Por otra parte, podemos considerar una ruta trazada por Gaston Bachelard que ha analizado en conocidos ensayos la tierra, el fuego, el agua y el aire. Que escribió un texto para una exposición de Chillida, en sus inicios, y cuya obra es de sobra conocida para Iglesias. Suspenderá también sus esculturas, que como en las de Calder, ya no surgen de la tierra y desafían la gravedad, encontrando obras de Iglesias por tierra, mar  y aire.
 
Una cierta pasión orientalizante nos lleva a destacar las celosías, donde la mirada queda tamizada entre paredes de ficción vegetal: Impresiones de África II, 2002 (Celosía de polvo de bronce, madera y resina); Celosía À rebours [Contra natura], 1996 (Polvo de bronce y madera).

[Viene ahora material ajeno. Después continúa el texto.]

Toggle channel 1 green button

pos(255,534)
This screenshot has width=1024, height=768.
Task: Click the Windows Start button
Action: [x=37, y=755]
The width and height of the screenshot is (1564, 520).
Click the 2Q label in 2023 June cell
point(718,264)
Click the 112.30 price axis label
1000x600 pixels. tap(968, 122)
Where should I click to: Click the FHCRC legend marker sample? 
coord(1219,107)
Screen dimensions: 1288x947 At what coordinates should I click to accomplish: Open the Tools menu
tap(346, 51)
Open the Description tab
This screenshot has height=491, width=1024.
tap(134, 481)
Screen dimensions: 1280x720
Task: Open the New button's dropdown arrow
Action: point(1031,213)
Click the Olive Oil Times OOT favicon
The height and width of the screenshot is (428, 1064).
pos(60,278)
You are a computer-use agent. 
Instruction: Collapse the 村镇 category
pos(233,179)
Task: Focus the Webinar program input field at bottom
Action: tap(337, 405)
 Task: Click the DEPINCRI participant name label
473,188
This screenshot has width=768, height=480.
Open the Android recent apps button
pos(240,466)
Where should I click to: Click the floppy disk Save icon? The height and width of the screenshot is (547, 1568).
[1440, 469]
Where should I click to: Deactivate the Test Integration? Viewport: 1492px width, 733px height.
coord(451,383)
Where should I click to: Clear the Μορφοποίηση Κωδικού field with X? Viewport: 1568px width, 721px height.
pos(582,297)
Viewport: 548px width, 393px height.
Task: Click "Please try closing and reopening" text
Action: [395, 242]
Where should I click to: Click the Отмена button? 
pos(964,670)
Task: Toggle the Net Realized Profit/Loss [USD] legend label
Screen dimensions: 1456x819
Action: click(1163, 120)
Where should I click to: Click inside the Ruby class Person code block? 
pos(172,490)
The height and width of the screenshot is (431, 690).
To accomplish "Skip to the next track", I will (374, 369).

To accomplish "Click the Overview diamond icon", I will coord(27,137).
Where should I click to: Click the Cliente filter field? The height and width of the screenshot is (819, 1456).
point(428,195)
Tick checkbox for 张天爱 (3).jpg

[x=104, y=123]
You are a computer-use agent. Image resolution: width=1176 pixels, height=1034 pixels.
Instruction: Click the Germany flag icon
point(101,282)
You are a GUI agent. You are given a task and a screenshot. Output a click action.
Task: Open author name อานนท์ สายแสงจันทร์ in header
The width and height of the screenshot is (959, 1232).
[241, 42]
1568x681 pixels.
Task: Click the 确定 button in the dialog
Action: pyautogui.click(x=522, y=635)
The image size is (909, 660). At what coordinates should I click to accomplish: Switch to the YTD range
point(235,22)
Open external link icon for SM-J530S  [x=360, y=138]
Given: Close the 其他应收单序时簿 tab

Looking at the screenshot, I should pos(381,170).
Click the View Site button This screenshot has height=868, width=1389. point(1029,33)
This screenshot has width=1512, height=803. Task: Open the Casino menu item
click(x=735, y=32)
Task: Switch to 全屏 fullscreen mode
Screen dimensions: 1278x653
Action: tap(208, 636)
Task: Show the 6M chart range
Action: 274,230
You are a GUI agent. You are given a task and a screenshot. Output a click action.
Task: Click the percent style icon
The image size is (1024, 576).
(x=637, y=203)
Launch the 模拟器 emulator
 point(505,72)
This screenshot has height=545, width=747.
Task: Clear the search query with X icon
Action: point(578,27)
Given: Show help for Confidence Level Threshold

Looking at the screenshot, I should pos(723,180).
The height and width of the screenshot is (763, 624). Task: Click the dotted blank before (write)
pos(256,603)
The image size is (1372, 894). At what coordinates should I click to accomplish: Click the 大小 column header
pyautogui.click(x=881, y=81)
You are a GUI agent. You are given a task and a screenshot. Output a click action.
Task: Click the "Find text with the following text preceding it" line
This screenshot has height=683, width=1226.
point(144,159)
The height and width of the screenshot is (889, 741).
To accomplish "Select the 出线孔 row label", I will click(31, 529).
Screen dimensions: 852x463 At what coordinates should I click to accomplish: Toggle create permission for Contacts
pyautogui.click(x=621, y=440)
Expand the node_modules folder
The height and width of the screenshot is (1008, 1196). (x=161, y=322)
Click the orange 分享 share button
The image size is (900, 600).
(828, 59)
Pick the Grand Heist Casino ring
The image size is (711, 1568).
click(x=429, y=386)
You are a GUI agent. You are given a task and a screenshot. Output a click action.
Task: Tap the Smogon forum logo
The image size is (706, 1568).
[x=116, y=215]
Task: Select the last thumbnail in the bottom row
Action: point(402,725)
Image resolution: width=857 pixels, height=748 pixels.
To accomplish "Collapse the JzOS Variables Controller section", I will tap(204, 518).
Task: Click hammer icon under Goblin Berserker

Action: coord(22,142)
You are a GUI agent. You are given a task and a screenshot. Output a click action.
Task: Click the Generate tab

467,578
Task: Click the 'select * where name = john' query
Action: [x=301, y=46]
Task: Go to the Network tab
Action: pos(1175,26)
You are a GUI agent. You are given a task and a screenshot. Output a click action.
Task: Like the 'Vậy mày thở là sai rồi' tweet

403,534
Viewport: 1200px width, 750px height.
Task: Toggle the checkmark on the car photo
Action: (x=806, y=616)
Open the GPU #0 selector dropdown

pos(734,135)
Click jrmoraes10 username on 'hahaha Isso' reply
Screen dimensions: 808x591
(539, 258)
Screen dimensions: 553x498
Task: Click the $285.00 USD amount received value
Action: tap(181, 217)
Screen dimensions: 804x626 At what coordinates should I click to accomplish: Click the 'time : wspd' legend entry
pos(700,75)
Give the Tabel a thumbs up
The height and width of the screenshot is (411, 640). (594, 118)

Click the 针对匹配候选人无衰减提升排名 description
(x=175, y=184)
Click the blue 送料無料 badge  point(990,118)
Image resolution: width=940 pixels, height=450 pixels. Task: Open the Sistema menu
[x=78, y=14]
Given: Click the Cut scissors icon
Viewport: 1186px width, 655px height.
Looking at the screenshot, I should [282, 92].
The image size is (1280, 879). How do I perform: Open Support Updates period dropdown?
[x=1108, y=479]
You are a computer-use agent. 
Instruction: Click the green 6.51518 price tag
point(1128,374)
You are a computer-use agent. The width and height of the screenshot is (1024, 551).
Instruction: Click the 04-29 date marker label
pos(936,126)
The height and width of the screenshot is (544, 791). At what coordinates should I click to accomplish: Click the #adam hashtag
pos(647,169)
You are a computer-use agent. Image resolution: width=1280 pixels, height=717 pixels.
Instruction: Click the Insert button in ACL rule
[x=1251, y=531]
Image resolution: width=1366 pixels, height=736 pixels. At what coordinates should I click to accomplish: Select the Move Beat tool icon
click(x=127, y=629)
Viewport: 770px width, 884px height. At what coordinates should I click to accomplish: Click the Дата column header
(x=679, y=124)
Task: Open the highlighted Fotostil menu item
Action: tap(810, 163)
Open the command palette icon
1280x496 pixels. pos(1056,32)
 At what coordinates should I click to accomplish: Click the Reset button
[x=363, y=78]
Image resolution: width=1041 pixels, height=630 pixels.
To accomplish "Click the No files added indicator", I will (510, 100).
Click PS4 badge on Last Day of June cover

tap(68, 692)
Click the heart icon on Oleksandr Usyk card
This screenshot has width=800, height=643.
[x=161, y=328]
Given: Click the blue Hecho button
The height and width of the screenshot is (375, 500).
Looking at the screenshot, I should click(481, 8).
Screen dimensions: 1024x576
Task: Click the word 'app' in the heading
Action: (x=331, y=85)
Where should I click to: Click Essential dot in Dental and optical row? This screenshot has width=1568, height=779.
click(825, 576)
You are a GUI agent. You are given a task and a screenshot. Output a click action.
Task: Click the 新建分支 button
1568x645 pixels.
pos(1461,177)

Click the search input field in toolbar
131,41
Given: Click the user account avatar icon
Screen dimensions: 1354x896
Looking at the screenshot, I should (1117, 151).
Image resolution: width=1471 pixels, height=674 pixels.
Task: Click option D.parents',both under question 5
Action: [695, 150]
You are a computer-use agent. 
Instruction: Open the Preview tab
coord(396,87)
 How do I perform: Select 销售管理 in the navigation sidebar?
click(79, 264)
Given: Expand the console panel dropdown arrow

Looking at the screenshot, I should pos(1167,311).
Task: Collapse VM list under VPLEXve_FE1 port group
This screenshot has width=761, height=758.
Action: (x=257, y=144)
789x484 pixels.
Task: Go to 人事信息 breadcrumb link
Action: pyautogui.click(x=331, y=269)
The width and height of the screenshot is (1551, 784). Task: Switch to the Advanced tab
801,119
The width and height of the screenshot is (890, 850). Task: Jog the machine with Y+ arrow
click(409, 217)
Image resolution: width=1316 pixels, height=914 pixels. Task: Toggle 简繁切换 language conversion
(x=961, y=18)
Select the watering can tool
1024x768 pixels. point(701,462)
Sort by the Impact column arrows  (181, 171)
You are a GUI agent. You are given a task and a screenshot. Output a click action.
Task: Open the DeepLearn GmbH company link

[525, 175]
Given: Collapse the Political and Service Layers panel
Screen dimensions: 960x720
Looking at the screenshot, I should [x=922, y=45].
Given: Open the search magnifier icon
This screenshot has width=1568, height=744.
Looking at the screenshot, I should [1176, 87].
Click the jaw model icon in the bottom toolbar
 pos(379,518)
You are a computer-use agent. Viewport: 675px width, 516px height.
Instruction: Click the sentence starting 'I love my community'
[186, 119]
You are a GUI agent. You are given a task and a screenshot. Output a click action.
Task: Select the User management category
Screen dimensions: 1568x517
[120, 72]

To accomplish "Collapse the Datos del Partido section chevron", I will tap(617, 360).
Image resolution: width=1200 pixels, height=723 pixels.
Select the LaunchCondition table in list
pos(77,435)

En Santa Fe I  y II (2006) la celosía de gres nos conduciría hasta el fuego y hasta Vitruvio que nos habla de los ladrillos, como un regalo (doron) de la naturaleza “que hace explícitas las cualidades de la tierra” (Per Kirkeby, recogido en Javier Maderuelo, Caminos de la escultura contemporánea. Salamanca, Ed. Universidad de Salamanca, 2012).
 
También podemos recordar el sistema de “apadana” de los palacios persas (Pasagarda), en donde se colgaban tapices y alfombras de las columnas, logrando distintas distribuciones en los grandes salones, así Corredor suspendido I, II y III, (2006): Pantallas de hierro dulce trenzado, suspendidas, recordando el aleteo de luz en el dédalo de callejuelas y adarves de las medinas árabes.
  
Un afán de fluidez en sus obras: dejar pasar la luz, el agua, el aire, rendijas por donde se cuela la ingravidez del tiempo, contemplándolas logramos un cierto ensimismamiento, el aislamiento de su origen, llegando a esas islas submarinas en las que Cristina Iglesias trata de modelar el agua, adaptándolo a sus formas escultóricas (Estancias sumergidas, mar de Cortés, Baja California Sur, México, 2010). Más cuentos de agua, Towards the Bottom [Hacia el fondo, 2009]: Espacio de agua a través de las plantas, conectando con esa fluidez de todos los elementos que componen las fuentes nazaríes donde se desliza el agua pero también la luz y la mirada sobre el reluciente mármol. El agua va fluyendo por un bajorrelieve vegetal hasta caer por una hendidura, un misterioso pozo “… para la imaginación materializante la muerte del agua es más soñadora que la muerte de la tierra: la pena del agua es infinita.” (Gaston Bachelard, El agua y los sueños. Ensayo sobre la imaginación de la materia. México, Fondo de Cultura Económica, 1978. París, 1942).